The most advanced compound specifically targeting NK cells is a blocking antiKIR mAb. This mAb, 1-7F9, recognizes KIR2DL1, 2, and 3 and therefore blocks the inhibition imposed by virtually all MHC class I C alleles, allowing it to be tested in all patients whatever their KIR and HLA genotypes. Building on the results of allotransplantation in AML and multiple myeloma patients [41], as well as preclinical data showing reconstitution of NK-cell lysis of MHC-positive multiple myeloma and AML blasts in vitro and in preclinical models [42], clinical trials with 1-7F9 mAb in both diseases have been initiated. Phase I results showed good tolerability in both scenarios (Vey et al., manuscript in preparation), paving the way for phase II trials that are now ongoing. While the monoclonal 1-7F9 should be valuable to block the inhibition of NK cells, other products are now available that can enhance the activation of NK cells. One of the most promising of these is IL-15, which is a key cytokine for NK cells.

In the same vein, it has been shown by several groups that certain drugs, already available in the therapeutic arsenal, can increase the expression of NK-activating ligands on the tumor, and therefore increase NK tumor lysis in vivo. Initially, it was shown that some chemotherapy (5-FU, Ara-C, cisplatin) and radiation or ultraviolet therapy targeting the DNA damage pathway can increase expression of the NK-stimulating ligand NKG2D on tumor cells, and lead to enhanced NK lysis of tumors [43]. More recently, new drugs targeting proteasome inhibitors, such as bortezomib, which is now registered for the treatment of multiple myeloma, have also been shown to induce NK-stimulatory ligands [44,45]. Finally, lenalidomide (Revlimid), a drug which has been shown to be active in multiple myeloma and to have promising preliminary results in other hematological malignancies, has been shown, in addition to having a direct antitumor effect, to upregulate NK-cell function through induction of cytokines [46] and to induce NK-stimulatory ligands on tumor cells.

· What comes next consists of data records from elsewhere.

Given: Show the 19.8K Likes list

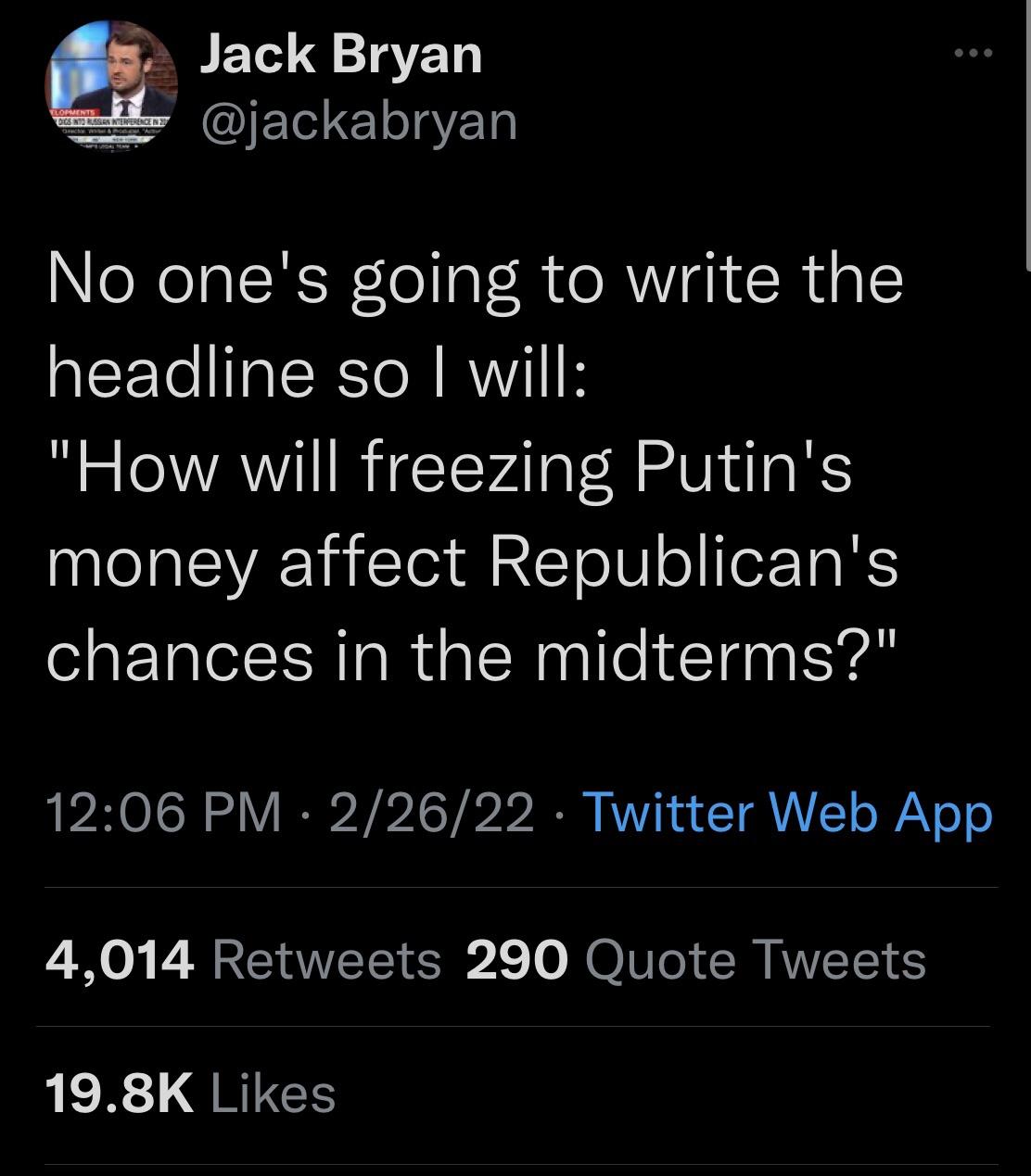Looking at the screenshot, I should 190,1093.
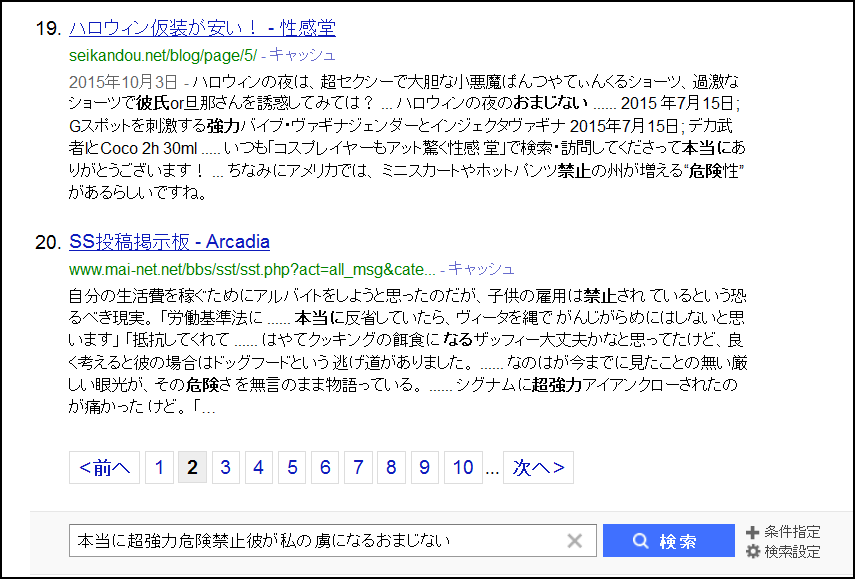Jump to results page 6

point(324,467)
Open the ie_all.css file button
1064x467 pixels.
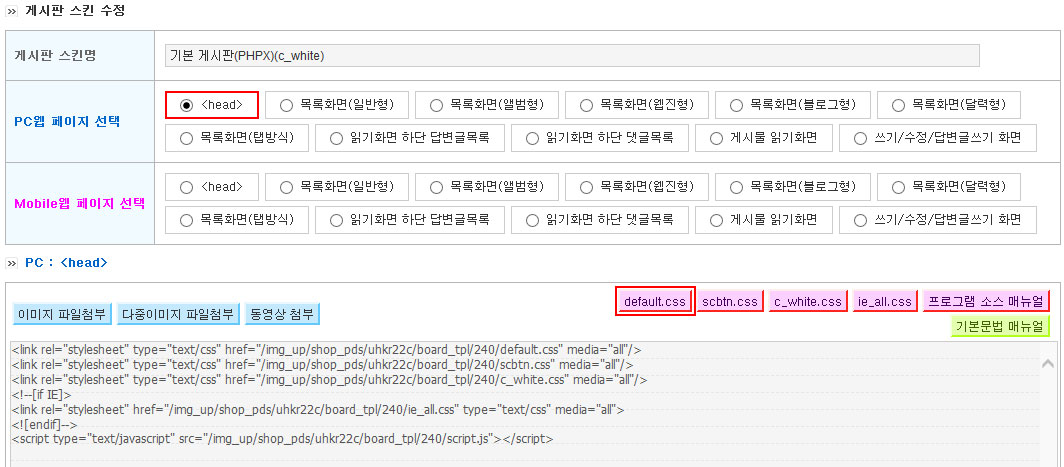pyautogui.click(x=885, y=301)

Some of these drugs, such as bortezomib or chemotherapies [47,48], can also have inhibitory effects on NK cells so their use must be carefully evaluated, but their clinical availability opens the door to multiple combination possibilities, either sequentially or concomitantly, with cell therapy and antiKIR antibodies. Such combinations are beginning to be tested in the clinic (phase I/II for antiKIR in combination with lenalidomide, and cell therapies in combination with bortezomib [39]).

Future directions

Since the initial demonstration that NK-cell therapies are effective in some contexts, there has been a lot of progress in refining protocols, as well as new approaches such as the injection of highly purified, functionally controlled NK cells. Also, new drugs allow the in-vivo manipulation of NK cells by targeting their inhibitory receptors or activating receptors (through drugs driving the expression of ligands of activating receptors on tumor cells). All these tools have now been developed to a point where they can be tested in clinical trials either alone or in combination. Because recent advances have increased our understanding of NK maturation and function, such clinical trials can now be monitored for NK-cell activity and represent attractive possibilities to be translated into successful treatments in the clinic.